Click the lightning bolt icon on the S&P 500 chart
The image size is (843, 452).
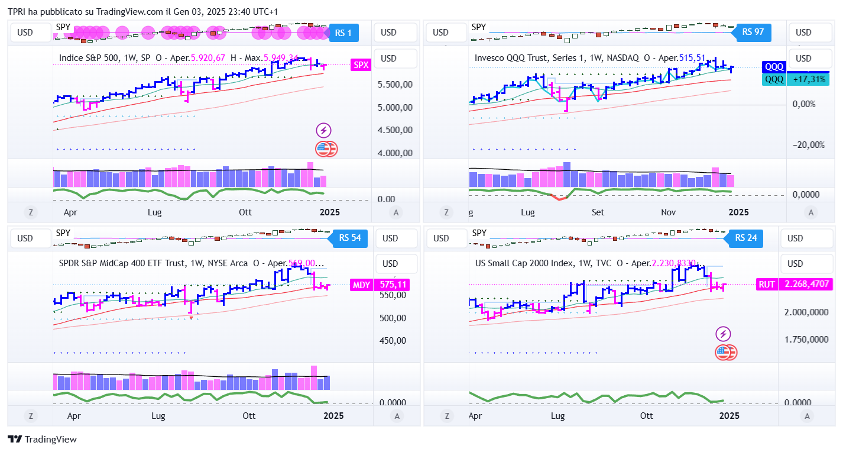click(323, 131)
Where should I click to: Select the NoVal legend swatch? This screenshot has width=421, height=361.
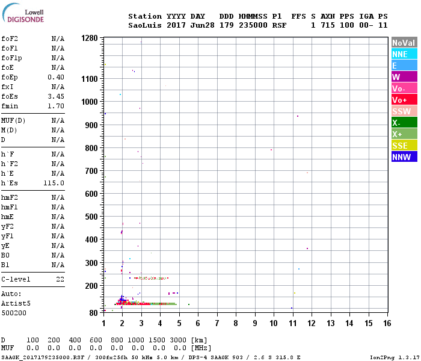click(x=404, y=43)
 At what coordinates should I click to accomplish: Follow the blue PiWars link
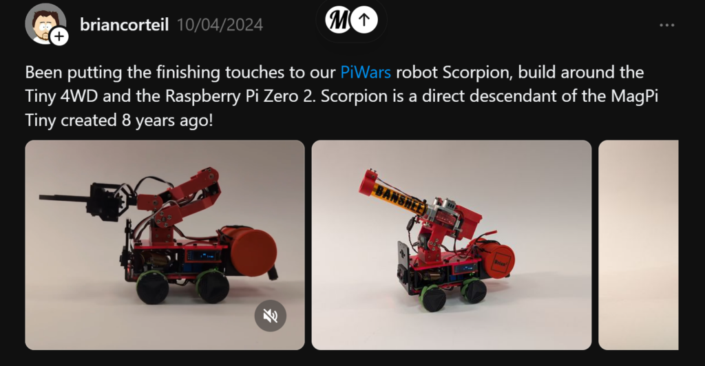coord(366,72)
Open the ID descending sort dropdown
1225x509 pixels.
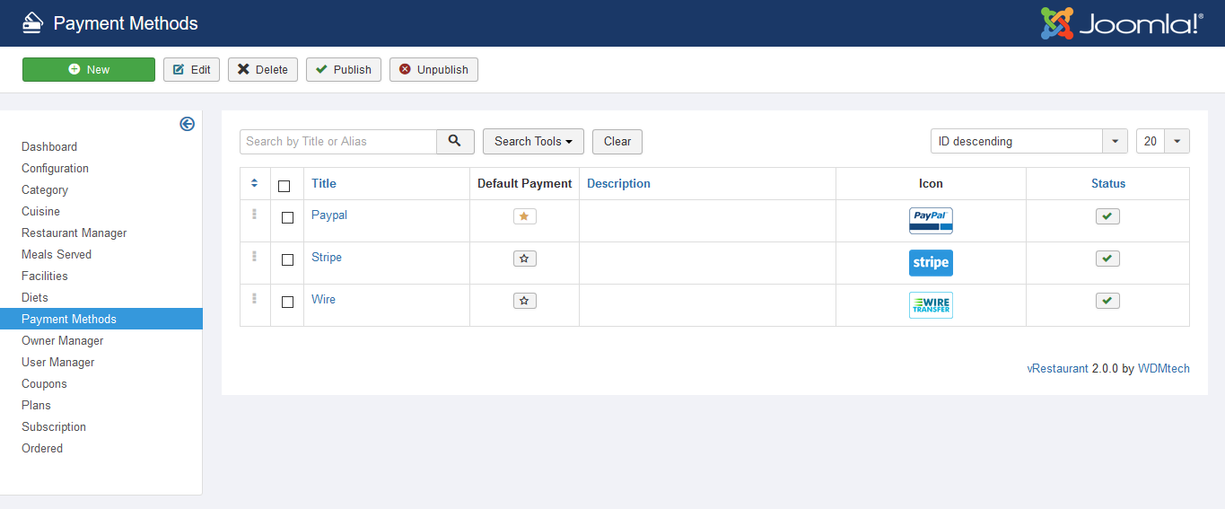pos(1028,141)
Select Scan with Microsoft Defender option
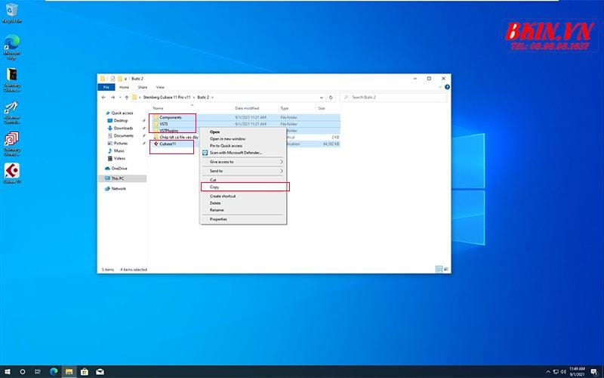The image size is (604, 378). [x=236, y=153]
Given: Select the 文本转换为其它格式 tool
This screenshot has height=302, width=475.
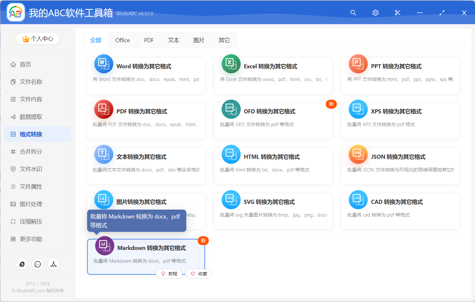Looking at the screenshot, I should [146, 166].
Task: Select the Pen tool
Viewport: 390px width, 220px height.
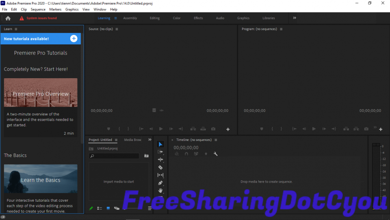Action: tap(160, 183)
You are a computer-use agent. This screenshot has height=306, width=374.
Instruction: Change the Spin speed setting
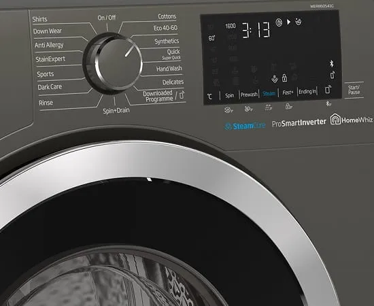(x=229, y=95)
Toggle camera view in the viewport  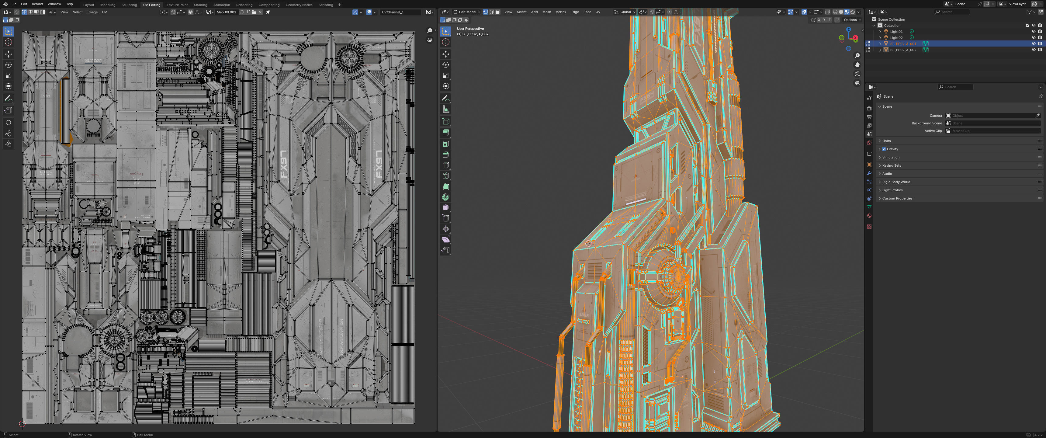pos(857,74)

----

* **What is being asked**: Update the entries from the line that contains "Open the ID descending sort dropdown" through the line that contains "(x=229, y=95)" by replacing "tool" with "utility" and leaving everything else unchanged. Give only those lines again, without the pictures.

* **Worked solution**:
Open the ID descending sort dropdown
1225x509 pixels.
pos(1028,141)
Select Scan with Microsoft Defender option
The image size is (604, 378). [x=236, y=153]
Given: Select the 文本转换为其它格式 utility
This screenshot has height=302, width=475.
Looking at the screenshot, I should [146, 166].
Task: Select the Pen utility
Viewport: 390px width, 220px height.
Action: tap(160, 183)
You are a computer-use agent. This screenshot has height=306, width=374.
Instruction: Change the Spin speed setting
(x=229, y=95)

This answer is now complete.